─── EXTRACTED INFORMATION
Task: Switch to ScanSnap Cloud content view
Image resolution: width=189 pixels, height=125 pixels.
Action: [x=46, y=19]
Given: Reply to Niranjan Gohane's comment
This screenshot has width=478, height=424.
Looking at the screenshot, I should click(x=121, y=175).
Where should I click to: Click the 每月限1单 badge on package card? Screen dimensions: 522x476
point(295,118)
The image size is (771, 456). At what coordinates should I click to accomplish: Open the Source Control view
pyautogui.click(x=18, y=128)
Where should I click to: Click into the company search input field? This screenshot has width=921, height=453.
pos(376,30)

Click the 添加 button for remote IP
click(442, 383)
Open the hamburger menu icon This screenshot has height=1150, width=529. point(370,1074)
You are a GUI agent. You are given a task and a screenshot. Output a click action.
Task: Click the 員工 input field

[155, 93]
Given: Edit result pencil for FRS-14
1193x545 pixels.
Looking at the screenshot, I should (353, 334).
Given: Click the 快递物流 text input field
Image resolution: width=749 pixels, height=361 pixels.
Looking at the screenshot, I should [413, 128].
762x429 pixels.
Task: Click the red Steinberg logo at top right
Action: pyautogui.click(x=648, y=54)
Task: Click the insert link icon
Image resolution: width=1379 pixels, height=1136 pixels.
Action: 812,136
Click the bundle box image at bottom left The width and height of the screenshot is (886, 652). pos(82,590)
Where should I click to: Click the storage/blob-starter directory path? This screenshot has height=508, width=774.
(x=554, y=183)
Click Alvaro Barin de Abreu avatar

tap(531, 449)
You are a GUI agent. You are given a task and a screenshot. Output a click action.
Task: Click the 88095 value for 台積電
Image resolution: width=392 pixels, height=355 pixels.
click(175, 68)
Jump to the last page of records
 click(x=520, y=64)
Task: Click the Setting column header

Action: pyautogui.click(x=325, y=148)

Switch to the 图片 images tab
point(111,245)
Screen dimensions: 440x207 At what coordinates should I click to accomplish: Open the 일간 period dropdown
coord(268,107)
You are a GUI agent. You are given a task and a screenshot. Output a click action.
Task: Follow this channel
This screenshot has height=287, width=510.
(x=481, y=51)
──────
WHAT NEEDS TO BE DONE
Return each full line of the entries that contains the word "icon".

ANSWER TO THIS PROBLEM
Open the hamburger menu icon This screenshot has height=1150, width=529. point(370,1074)
Task: Click the insert link icon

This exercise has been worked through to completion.